Task 1: In the records, rewrite the stretch from the line containing "Find the location of a particular element. The" through the line containing "Sketcher is located at coordinates (104, 43).", changing "particular" to "specific" and keeping everything else the same.

_ _ _ _ _ _ _

Let's Talk ... BBQ, Smoking and Grilling
 
1 Attachment(s)
This Letís Talk will focus on a method of cooking. Please share your tips, techniques and secrets to success. Pictures and recipes are optional but always welcome.


Attachment 23717

lilbopeep 05-22-2011 12:32 AM

Re: Let's Talk ... BBQ, Smoking and Grilling
 
I like to use a combo of mesquite and hickory chips when I grill. I am no expert in this subject. I would love to learn how to smoke foods on my basic no frills (charcoal not gas) weber grill.

Guts 05-22-2011 11:55 AM

Re: Let's Talk ... BBQ, Smoking and Grilling
 
here is one that I did a while back. They came out pretty good. You just have to remember to cut across grain.

http://netcookingtalk.com/forums/showthread.php?t=18057

Cooksie 05-22-2011 05:31 PM

Re: Let's Talk ... BBQ, Smoking and Grilling
 
Having a charcoal chimney is really nice. It makes lighting those briquettes so much easier.

loboloco 05-22-2011 07:58 PM

Re: Let's Talk ... BBQ, Smoking and Grilling
 
If smoking or wanting smoke flavor, I generally use mesquite or hickory. I never use starter fluids, but start the fire with kindling or 'lighter'. I would like to have a good chimney, and my brother, when he has time is going to make me one from Stainless Steel.

lilbopeep 05-27-2011 02:08 PM

Re: Let's Talk ... BBQ, Smoking and Grilling
 
Thank you Keltin and Lee!!

Quote:

Originally Posted by Keltin (Post 231732)
I wouldn't pre-cook the chicken. There are many "tricks" you can do on the grill to avoid a flare-up.

What kind of grill do you have?

If it is a kettle style (domed lid & curved body), those are designed to eliminate flare-ups if the lid is kept on. The design funnels air through a lower vent and up to the top vent in such as fashion as to allow the coals to stay lit, but to retard flare ups. You only get flare-ups when you pull the lid off and more oxygen rushes in.

To ensure you don't get flares ups, reduce your coal count. For an 18" to 22" kettle, count out 55 coals and use just that many. Spread them out in a circular pattern - kind of like a doughnut with a small space in the center of the grill that is blank or is the "hole" of the doughnut. Keep the lid on the grill at all times except when flipping or saucing the chicken.

If you have a square type grill, then put all of your coals on one side, and leave and open spot on the other. So all the coals would be on the left, and on the right would be a blank spot with no coals. Put your chicken on bone side down above the coals for 5 minutes. Flip to skin side down for 5 minutes. Then flip again and move it all to the right where there are no coals and let it sit for 15-20 minutes - by now the coals are low enough that flare-ups won't be a [problem, and the chicken is about 3/5 of the way done. Now move the chicken back over the coals and finish grilling, making sure to flip every 6 or so minutes.

_ _ _ _ _ _ _

Task 2: List each username that appears with a date and time above a post in the BBQ thread.

_ _ _ _ _ _ _

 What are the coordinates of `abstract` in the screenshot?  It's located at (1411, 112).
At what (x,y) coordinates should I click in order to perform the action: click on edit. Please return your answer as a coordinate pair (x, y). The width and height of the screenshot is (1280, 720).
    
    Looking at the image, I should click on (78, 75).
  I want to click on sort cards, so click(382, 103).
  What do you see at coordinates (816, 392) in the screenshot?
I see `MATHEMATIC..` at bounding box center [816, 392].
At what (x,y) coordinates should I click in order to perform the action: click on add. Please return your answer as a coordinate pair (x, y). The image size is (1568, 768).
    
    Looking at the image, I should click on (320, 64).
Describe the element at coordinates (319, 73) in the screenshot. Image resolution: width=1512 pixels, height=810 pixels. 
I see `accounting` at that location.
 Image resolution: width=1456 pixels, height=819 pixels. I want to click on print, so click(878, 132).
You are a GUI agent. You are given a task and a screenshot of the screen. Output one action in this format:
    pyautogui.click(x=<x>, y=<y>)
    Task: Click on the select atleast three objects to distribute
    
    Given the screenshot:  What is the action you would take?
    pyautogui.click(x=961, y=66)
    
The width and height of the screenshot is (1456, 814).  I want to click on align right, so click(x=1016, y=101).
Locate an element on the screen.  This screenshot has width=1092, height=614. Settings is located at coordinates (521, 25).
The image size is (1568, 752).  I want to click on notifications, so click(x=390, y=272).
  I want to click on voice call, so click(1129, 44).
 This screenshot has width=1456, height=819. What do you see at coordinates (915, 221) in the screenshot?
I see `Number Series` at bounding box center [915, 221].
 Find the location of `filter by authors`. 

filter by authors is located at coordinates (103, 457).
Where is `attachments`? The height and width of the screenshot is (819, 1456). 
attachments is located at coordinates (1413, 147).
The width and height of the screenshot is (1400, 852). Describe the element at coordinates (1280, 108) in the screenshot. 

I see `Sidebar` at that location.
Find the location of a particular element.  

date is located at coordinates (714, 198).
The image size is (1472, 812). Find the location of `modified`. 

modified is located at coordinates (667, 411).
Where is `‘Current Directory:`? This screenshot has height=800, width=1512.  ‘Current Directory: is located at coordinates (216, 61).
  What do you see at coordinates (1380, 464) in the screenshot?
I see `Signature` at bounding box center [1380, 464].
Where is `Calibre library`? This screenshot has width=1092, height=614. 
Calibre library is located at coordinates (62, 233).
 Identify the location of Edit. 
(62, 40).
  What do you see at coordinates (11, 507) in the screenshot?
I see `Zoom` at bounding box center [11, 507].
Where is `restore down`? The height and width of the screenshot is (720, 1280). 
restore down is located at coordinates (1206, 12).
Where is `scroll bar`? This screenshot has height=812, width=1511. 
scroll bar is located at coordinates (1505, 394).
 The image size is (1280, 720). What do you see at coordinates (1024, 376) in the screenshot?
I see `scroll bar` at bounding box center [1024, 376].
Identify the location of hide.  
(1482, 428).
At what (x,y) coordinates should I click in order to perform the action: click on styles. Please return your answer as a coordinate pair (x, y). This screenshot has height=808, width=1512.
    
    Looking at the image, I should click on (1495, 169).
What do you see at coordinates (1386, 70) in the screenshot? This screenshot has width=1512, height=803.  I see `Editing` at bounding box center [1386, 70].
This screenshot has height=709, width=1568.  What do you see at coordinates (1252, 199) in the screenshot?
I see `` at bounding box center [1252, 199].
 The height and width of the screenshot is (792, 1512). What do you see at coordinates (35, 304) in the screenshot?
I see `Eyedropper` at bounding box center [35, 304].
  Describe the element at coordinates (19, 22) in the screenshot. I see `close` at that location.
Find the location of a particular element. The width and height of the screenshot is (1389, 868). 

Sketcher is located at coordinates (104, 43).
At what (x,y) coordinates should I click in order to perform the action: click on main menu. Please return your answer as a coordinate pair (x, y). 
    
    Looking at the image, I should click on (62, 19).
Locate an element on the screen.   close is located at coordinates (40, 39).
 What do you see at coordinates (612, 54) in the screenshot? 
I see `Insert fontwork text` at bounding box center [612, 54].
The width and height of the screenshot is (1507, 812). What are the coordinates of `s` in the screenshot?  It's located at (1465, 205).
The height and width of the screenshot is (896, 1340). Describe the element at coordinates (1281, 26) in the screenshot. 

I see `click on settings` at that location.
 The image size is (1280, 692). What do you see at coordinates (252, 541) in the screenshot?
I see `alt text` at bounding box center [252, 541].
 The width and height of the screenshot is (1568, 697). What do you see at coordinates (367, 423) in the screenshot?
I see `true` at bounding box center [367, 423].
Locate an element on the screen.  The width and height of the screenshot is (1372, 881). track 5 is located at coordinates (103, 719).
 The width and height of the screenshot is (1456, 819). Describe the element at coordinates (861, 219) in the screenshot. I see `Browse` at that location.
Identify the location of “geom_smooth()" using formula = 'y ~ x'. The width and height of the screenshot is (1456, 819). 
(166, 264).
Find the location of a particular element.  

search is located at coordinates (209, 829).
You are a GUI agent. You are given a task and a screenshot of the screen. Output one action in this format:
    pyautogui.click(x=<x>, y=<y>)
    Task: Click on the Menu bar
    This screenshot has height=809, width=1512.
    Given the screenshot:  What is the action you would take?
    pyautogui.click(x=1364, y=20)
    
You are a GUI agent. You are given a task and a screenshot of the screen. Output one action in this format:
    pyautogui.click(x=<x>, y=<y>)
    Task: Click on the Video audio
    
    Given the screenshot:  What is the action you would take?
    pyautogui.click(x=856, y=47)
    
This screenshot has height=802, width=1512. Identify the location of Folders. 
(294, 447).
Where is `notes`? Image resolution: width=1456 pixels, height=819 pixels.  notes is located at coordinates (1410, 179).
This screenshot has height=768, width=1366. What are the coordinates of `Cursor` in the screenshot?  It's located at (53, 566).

_ _ _ _ _ _ _

Problem solution 1:
Find the location of a specific element. The width and height of the screenshot is (1389, 868). 

Sketcher is located at coordinates (104, 43).

Problem solution 2: lilbopeep, Guts, Cooksie, loboloco